##### Records to use

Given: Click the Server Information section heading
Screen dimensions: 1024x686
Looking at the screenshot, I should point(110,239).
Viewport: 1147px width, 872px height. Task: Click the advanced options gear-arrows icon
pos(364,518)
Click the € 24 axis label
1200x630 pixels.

##########

- [Directions] Write out every line of the material above, copying each one exactly.

- [Exercise result]
Given: Click the Server Information section heading
Screen dimensions: 1024x686
Looking at the screenshot, I should point(110,239).
Viewport: 1147px width, 872px height. Task: Click the advanced options gear-arrows icon
pos(364,518)
Click the € 24 axis label
1200x630 pixels.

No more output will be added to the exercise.